Working with the island’s administrator and local leaders, Toby helped explain the medical plan to the community and addressed rumours that had begun to circulate. “There were rumours that people were going to be taken off the island, and we were able to say that wasn’t the case,” he said. He reassured islanders there was no plan to remove people from the island, that his team had the equipment it needed, with decisions being guided by UK Health Security Agency advice.
In the days that followed, islanders who had initially kept their distance began engaging openly with Toby and his team. “People were quite wary at first, but by the end they were coming up and chatting to us,” Toby said. He also built strong links with the island medical staff, assisting them with wider medical responsibilities wherever he could. and has remained in contact with them since returning.
The patient’s condition improved during the deployment and he was later discharged home to continue isolating. “He did well, and that was really encouraging,” Toby said. By that point, close contacts on the island also remained well, an important reassurance for the wider community. For Toby, that outcome reflected a fantastic combined effort.
Now back in the UK, Toby says one of the clearest lessons was the importance of early situational awareness: “A clearer picture of the equipment already available on the island, and the local adaptations in place, would have helped us optimise our kit further”.
It also underlined something broader about military medicine: that specialist clinical skills matter not only in treatment, but in reassurance, “A lot of it was about reassurance as much as anything else,” he said.

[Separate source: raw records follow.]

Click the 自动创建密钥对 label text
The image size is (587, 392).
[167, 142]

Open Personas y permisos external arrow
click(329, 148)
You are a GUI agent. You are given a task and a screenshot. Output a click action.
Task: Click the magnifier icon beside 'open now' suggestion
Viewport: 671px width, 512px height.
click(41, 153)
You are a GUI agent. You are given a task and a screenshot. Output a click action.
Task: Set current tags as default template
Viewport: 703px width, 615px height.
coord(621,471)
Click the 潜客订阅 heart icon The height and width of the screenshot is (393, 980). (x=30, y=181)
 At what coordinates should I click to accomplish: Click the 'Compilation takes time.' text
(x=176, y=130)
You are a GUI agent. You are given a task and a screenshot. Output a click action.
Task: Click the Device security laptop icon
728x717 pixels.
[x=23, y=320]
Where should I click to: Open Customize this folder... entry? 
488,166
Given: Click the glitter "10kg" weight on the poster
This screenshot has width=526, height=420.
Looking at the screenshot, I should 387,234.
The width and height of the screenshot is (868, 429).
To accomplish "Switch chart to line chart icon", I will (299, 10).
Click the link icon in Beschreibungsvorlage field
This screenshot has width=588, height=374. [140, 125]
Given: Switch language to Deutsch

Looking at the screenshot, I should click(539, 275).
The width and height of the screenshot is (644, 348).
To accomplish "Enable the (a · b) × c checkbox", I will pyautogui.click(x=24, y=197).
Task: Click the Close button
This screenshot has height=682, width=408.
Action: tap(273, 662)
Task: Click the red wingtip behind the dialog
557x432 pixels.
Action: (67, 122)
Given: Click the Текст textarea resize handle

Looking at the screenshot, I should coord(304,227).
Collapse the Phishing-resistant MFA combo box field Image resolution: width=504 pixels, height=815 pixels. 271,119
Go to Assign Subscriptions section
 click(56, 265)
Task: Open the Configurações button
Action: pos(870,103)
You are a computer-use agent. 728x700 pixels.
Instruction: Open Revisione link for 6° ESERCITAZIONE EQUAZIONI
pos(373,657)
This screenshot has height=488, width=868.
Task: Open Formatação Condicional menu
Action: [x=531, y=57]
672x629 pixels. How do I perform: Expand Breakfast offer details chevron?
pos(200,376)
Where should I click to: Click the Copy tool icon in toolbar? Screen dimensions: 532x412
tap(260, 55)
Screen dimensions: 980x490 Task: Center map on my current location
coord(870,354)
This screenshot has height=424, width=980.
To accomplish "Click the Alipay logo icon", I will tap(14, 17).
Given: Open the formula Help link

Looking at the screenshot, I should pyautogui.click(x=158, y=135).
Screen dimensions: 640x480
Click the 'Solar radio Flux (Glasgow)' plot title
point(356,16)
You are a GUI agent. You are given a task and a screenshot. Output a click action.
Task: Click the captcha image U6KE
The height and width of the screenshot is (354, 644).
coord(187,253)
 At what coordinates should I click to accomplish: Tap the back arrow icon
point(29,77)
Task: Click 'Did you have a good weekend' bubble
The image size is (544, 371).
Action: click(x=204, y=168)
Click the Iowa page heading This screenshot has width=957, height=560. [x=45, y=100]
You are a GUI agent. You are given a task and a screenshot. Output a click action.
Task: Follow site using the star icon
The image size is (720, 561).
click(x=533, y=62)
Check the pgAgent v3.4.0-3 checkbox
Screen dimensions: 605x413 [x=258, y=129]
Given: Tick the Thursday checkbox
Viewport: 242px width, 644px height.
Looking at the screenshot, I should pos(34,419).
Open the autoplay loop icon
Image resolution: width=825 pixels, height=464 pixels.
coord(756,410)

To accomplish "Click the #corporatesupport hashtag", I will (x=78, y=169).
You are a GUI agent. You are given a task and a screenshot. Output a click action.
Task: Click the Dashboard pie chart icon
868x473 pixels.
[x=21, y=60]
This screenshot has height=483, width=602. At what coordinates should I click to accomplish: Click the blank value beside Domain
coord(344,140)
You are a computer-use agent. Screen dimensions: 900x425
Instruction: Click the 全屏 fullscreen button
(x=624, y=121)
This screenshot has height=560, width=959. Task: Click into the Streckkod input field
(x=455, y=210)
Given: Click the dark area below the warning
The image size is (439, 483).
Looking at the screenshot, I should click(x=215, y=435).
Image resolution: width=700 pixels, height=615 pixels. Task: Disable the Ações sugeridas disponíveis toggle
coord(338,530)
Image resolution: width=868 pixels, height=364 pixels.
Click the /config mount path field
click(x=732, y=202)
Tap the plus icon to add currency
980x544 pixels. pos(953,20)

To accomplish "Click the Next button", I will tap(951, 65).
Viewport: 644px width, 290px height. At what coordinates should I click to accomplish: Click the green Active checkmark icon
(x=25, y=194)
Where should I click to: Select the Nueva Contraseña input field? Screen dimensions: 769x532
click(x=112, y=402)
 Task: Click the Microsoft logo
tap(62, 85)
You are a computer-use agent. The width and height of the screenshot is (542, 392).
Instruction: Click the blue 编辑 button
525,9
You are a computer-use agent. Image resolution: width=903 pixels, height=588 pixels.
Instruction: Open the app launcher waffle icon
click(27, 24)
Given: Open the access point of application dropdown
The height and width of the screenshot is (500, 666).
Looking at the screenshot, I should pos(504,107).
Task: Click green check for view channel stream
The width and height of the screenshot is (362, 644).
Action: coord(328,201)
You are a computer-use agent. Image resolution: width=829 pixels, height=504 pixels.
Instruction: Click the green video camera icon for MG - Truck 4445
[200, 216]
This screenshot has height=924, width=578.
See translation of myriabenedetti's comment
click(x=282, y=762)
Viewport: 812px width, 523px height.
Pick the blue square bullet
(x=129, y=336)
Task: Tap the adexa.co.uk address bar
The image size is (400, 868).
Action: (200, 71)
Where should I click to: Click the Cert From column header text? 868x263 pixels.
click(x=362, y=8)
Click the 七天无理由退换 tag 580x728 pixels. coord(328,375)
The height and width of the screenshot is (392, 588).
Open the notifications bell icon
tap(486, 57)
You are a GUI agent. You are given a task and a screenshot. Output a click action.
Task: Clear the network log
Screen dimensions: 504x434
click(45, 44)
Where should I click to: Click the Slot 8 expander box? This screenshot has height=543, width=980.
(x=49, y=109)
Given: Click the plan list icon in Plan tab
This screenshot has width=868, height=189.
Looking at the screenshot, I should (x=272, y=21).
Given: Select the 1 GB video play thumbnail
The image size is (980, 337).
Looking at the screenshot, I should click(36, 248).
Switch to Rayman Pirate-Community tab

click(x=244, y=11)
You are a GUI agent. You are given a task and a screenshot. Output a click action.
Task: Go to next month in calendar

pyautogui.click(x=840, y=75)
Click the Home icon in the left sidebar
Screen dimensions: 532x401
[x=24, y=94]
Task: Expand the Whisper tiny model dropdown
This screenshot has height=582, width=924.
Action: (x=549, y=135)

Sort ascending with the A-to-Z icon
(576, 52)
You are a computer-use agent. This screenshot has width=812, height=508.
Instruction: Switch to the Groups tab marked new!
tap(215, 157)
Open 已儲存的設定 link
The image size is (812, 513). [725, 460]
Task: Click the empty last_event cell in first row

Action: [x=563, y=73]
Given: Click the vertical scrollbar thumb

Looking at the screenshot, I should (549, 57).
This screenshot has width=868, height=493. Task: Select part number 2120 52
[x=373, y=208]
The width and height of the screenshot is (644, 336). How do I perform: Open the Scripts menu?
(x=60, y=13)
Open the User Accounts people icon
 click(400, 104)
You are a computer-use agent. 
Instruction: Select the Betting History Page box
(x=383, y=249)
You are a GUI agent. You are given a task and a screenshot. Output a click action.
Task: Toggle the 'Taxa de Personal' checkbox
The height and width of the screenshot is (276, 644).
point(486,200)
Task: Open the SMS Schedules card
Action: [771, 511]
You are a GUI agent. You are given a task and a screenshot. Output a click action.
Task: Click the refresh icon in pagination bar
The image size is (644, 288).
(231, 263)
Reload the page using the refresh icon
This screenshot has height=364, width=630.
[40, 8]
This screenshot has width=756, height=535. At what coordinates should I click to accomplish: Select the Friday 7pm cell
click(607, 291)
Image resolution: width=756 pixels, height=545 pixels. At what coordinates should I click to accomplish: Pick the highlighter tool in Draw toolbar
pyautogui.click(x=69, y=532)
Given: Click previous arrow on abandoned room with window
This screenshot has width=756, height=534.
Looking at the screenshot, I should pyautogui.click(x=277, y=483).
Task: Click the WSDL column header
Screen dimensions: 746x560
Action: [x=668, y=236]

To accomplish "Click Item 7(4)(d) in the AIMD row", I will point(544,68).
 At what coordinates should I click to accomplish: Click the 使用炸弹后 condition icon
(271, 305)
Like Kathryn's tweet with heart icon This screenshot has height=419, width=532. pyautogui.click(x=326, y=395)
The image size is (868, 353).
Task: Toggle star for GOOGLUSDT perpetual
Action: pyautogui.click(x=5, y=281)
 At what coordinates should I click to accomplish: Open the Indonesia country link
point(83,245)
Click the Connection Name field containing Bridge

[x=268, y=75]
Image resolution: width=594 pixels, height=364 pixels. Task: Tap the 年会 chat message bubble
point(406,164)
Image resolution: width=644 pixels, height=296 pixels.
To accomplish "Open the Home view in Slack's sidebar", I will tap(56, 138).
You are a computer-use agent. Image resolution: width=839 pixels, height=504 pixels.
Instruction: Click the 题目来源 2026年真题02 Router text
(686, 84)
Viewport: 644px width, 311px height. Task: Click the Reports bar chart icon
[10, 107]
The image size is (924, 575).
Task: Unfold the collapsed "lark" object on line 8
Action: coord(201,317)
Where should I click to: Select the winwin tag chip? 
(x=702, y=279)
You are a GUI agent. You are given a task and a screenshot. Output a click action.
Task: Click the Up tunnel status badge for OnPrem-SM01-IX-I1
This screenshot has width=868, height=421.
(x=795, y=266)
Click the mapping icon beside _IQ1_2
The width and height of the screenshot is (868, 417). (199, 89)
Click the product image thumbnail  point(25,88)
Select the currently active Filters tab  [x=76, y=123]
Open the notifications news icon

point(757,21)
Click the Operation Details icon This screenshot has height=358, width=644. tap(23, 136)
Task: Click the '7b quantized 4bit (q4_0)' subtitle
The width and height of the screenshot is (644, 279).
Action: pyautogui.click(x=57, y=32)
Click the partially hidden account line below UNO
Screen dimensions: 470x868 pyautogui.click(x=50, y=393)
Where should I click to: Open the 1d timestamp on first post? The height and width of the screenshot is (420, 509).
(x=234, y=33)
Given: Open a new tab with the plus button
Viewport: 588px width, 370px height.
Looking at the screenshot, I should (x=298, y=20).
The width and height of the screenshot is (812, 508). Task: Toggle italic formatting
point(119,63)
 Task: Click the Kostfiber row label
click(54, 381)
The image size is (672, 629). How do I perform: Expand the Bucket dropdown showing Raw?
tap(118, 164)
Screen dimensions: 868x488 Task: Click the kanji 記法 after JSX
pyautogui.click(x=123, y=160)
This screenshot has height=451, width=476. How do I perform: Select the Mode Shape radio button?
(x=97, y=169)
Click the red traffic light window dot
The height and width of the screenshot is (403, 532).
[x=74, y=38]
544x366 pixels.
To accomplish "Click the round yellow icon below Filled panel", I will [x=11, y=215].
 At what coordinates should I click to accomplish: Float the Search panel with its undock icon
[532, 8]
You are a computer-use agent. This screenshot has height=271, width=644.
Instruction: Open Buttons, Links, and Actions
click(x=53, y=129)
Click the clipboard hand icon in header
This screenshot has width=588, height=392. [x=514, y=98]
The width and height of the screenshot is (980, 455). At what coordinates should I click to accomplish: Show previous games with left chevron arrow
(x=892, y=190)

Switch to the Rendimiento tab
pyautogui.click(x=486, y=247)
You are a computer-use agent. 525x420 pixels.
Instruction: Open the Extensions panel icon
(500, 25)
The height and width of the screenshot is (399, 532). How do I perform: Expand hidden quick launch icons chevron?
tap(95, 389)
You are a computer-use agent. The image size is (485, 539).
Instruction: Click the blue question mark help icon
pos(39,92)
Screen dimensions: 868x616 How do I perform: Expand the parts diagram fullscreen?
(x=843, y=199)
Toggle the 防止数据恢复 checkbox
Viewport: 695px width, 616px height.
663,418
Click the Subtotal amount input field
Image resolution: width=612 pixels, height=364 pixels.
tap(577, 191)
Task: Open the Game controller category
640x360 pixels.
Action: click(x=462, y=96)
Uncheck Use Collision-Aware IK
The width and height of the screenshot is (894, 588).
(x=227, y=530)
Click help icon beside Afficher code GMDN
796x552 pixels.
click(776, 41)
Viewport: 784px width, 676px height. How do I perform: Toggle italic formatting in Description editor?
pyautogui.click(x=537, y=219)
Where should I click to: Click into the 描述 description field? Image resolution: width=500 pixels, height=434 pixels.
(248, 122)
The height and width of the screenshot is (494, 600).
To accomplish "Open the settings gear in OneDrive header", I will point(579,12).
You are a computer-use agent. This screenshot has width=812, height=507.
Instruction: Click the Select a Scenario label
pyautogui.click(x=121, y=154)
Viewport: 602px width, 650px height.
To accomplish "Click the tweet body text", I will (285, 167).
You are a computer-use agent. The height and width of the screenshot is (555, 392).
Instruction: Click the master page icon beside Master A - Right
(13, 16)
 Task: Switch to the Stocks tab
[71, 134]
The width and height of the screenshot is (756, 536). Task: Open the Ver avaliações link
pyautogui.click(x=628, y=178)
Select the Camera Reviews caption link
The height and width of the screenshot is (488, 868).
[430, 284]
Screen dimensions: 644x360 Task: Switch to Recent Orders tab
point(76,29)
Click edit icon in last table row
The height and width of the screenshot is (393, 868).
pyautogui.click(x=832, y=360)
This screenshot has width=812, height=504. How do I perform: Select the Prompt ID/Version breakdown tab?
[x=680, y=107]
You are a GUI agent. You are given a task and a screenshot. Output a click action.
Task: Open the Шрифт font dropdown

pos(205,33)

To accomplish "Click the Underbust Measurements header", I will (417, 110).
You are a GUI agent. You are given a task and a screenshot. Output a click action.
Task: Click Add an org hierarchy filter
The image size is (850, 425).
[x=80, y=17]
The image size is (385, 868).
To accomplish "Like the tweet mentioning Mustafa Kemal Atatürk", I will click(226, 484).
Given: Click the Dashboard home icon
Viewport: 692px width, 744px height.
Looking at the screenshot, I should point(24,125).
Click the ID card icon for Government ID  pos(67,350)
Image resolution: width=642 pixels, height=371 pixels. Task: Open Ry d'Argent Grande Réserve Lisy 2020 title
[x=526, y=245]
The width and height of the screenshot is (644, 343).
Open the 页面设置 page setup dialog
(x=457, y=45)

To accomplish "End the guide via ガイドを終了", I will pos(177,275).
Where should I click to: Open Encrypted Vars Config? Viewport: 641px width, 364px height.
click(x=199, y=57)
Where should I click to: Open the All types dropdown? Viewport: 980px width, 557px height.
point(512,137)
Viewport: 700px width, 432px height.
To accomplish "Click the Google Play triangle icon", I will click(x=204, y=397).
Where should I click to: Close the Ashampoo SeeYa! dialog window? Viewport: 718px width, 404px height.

In an isolated community, those relationship skills were as important as any piece of equipment on the pallet.
For all the attention paid to the parachute insertion, Toby remains clear about what mattered most. “The jump was a means to an end - it was about helping the patient and supporting the island,” he said. On Tristan da Cunha, that combination helped a patient recover, supported an overstretched local medical team and left behind relationships that continue after the mission’s end.